* _Stored data_:
::::

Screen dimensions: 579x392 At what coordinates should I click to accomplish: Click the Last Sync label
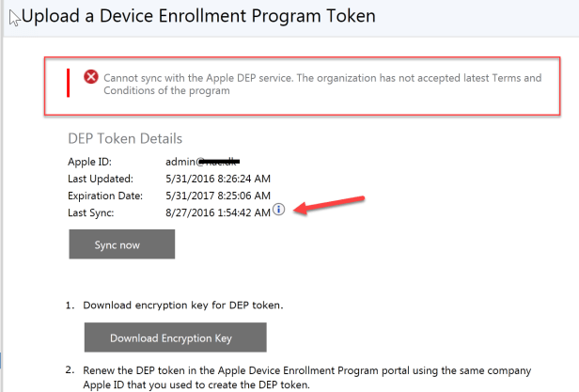tap(93, 213)
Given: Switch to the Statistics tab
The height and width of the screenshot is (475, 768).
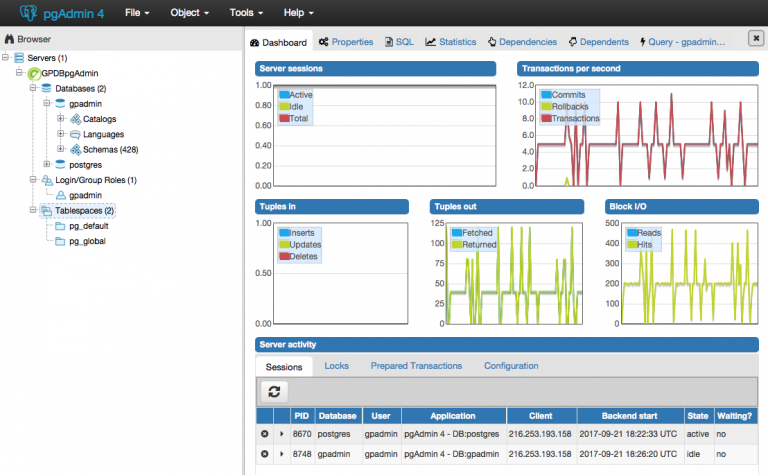Looking at the screenshot, I should pyautogui.click(x=451, y=42).
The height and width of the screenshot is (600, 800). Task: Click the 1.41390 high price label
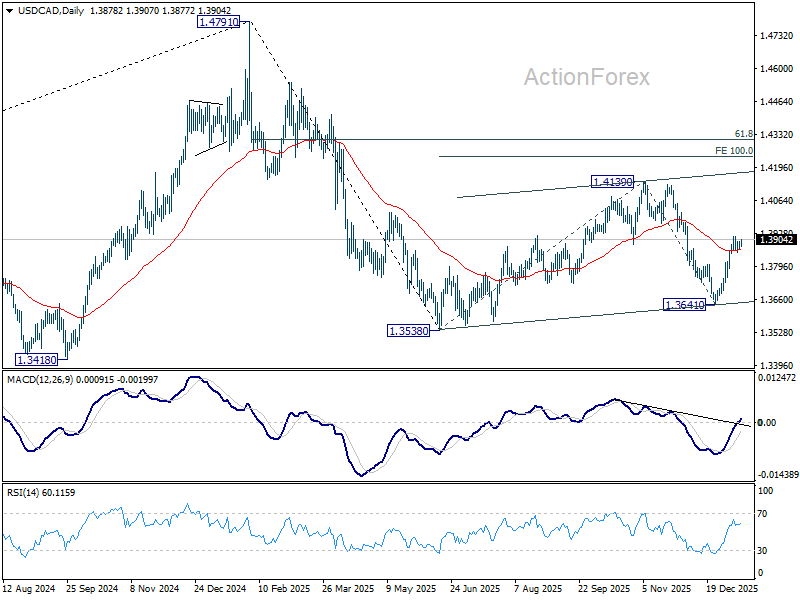612,181
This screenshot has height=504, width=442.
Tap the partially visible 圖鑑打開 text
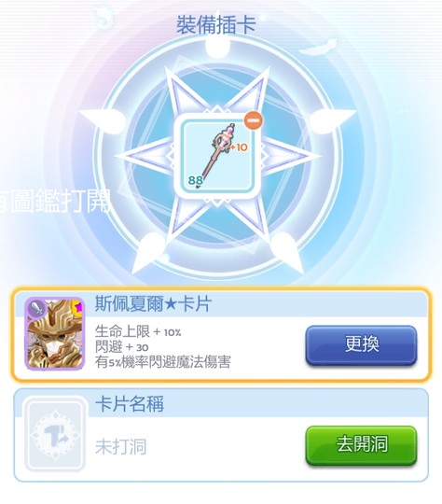click(x=55, y=201)
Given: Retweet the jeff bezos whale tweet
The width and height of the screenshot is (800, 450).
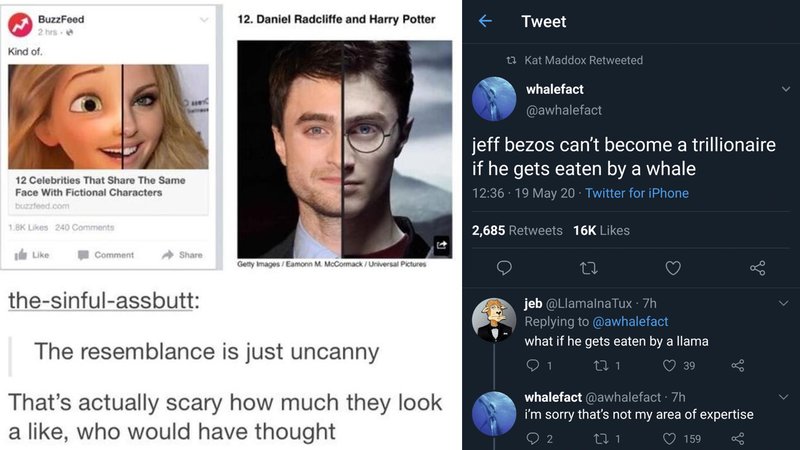Looking at the screenshot, I should (x=589, y=267).
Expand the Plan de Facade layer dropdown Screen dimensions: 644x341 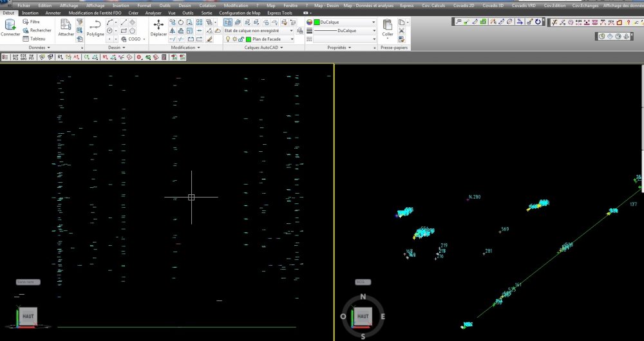click(292, 39)
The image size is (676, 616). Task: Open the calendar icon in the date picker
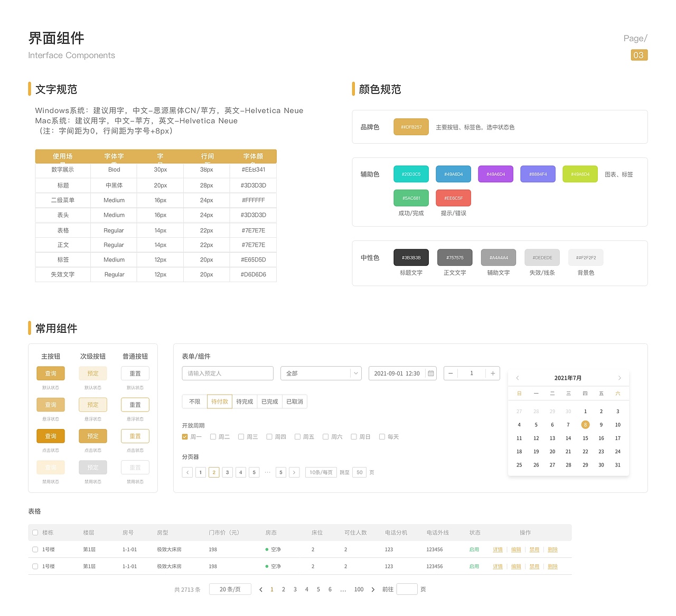(x=430, y=373)
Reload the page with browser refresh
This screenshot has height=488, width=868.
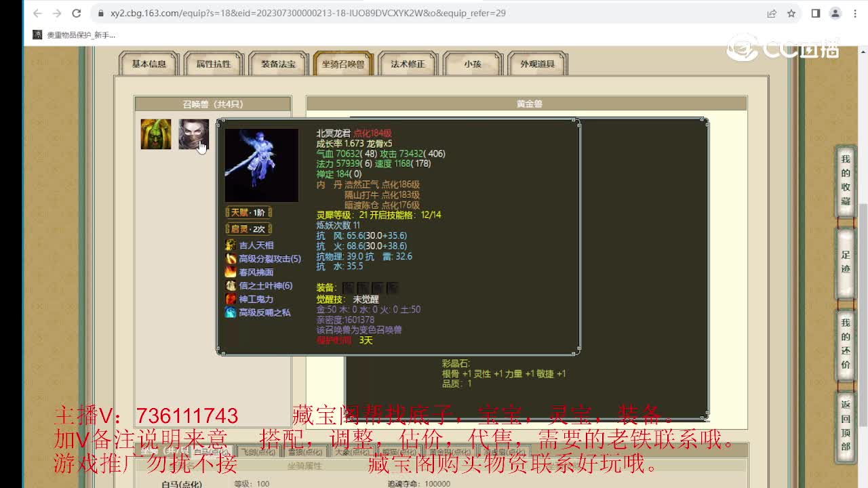click(x=77, y=14)
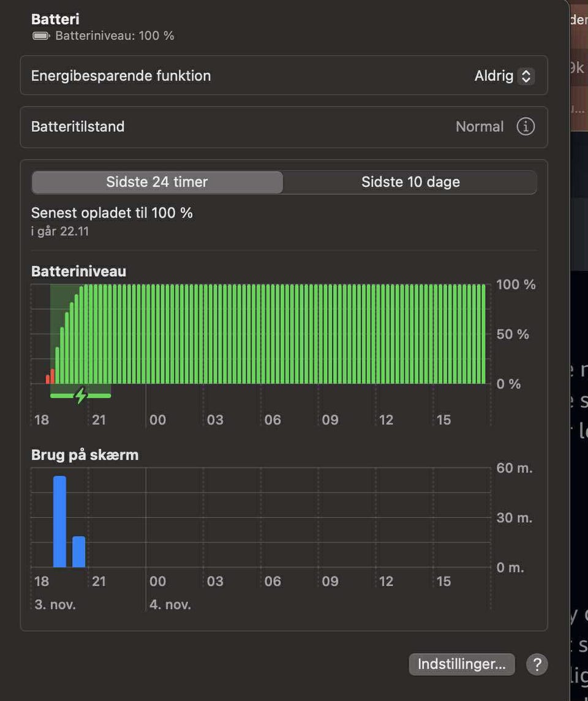Click the info icon next to Batteritilstand
The height and width of the screenshot is (701, 588).
(x=525, y=127)
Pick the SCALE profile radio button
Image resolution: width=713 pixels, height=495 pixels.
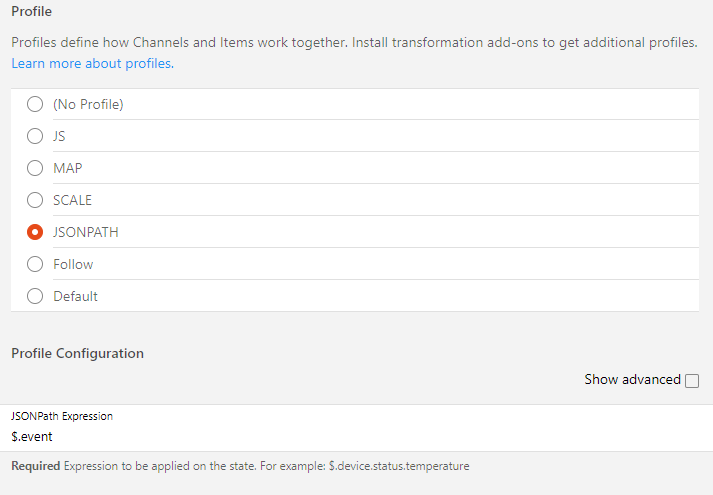click(35, 200)
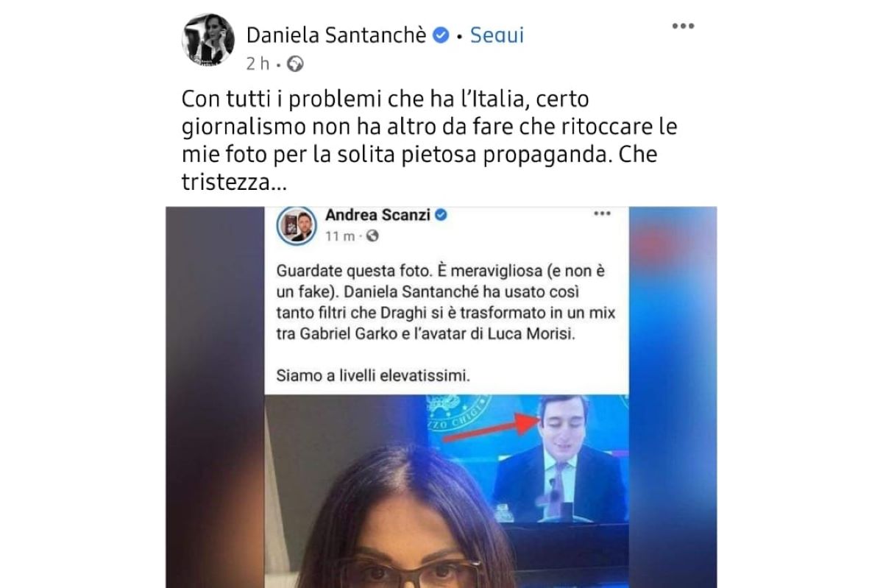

::::

* _Work required_: Filter the entries above and keep only the lines with the word "Given".

* _Task solution_:
Given: Switch to the Statistics tab
Given: Retweet the jeff bezos whale tweet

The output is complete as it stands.